Son instrumentalisation à des fins qui sont à l’opposé de ses positions et de ses engagements ne peut être qu’un pitoyable détournement. C’est ce que vient de faire le président du Rassemblement national (RN), Jordan Bardella, en citant l’historien dans une lettre au ministre de l’intérieur, dans laquelle il reproche à celui-ci de refuser de communiquer le nombre d’étrangers en situation irrégulière, reprenant son hostilité obsessionnelle aux étrangers et aux immigrés.
Peu importe, en fait, la citation, tirée de L’Etrange Défaite [paru en 1946], qui n’a aucun rapport avec le contexte contemporain et qui se voulait à l’opposé de tout repli, exhortant au dépassement de soi pour reconstruire le pays, pas au rejet pratiqué à grande échelle par la France de Vichy.
Cet ouvrage a été rédigé à l’été 1940 pour analyser les causes de la débâcle française et encourager les jeunes générations à libérer le pays de l’occupant nazi, et à le reconstruire sur des bases sociales solidaires. Il est difficilement supportable de voir un parti, le RN, anciennement Front National et fondé justement par des partisans des nazis, s’appuyer sur celui dont le destin de français juif fut bouleversé par les lois antisémites du régime de Vichy qui collaborait avec l’Allemagne nazie et reniait les valeurs républicaines.

□ □ □ □ □

→ CONSIGNE ÉCRITE 1: Reproduisez l'extrait sur la citation de l'historien par Jordan Bardella entre "Peu importe, en" et "les valeurs républicaines.", bornes comprises.
→ CONSIGNE ÉCRITE 2: Donnez la suite de l'extrait sur la citation de l'historien par Jordan Bardella, à partir de sa dernière phrase.

→ MATÉRIEL RECUEILLI:
□ □ □ □ □

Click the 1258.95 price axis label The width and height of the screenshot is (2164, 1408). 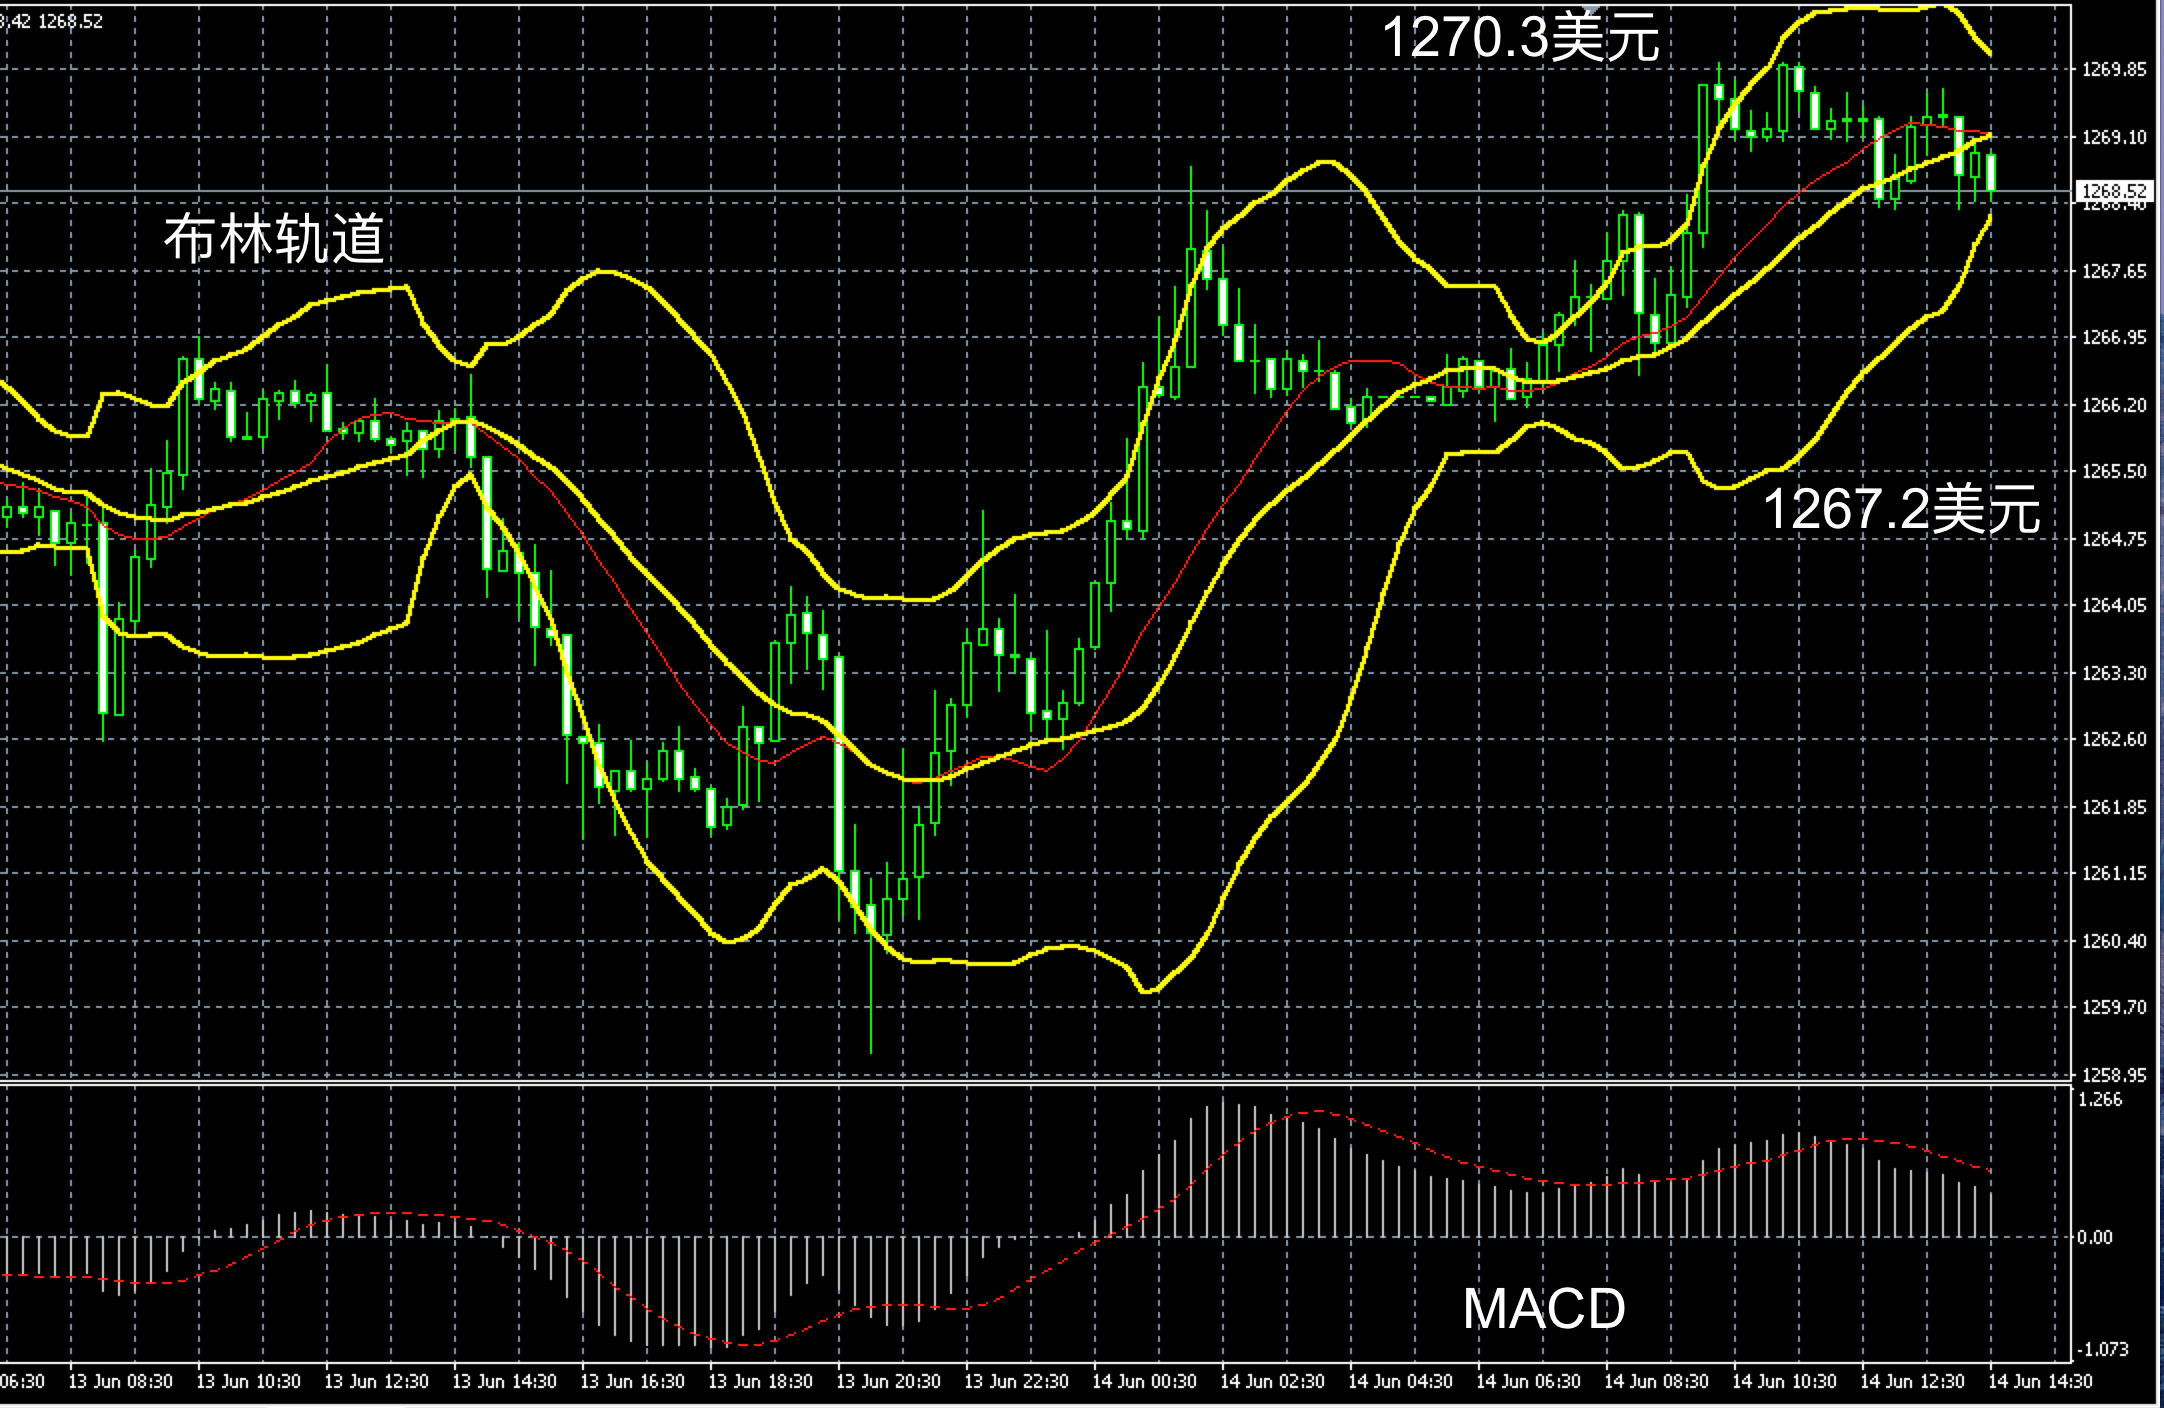2114,1075
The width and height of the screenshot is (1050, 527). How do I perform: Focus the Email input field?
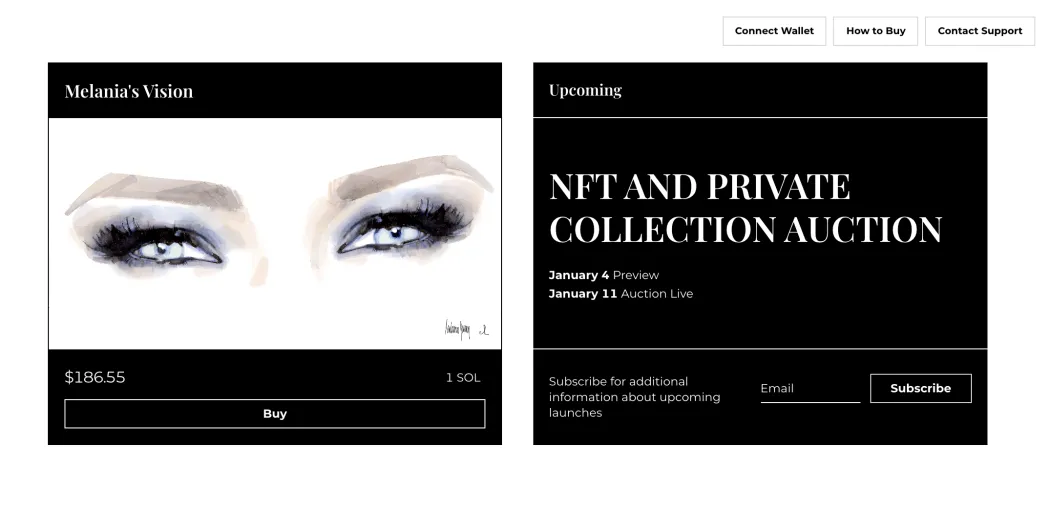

□ □ □ □ □

→ RÉPONSE 1:
Peu importe, en fait, la citation, tirée de L’Etrange Défaite [paru en 1946], qui n’a aucun rapport avec le contexte contemporain et qui se voulait à l’opposé de tout repli, exhortant au dépassement de soi pour reconstruire le pays, pas au rejet pratiqué à grande échelle par la France de Vichy.
Cet ouvrage a été rédigé à l’été 1940 pour analyser les causes de la débâcle française et encourager les jeunes générations à libérer le pays de l’occupant nazi, et à le reconstruire sur des bases sociales solidaires. Il est difficilement supportable de voir un parti, le RN, anciennement Front National et fondé justement par des partisans des nazis, s’appuyer sur celui dont le destin de français juif fut bouleversé par les lois antisémites du régime de Vichy qui collaborait avec l’Allemagne nazie et reniait les valeurs républicaines.

→ RÉPONSE 2:
Non, Jordan Bardella, on ne peut pas citer Marc Bloch, premier historien à mettre en valeur une histoire de l’Europe ouverte, pour alimenter le rejet des étrangers en France. A vrai dire, le président du RN n’est pas le premier à aller piocher des citations de Bloch pour les détourner au profit de l’extrême droite. Jean-Marie Le Pen, sa fille Marine et sa petite-fille Marion Maréchal ont aussi repris une citation de l’historien, toujours la même, toujours sans contexte ni explication, parce qu’elle semblait appeler à une communion des Français dans leur longue histoire, monarchiste comme révolutionnaire.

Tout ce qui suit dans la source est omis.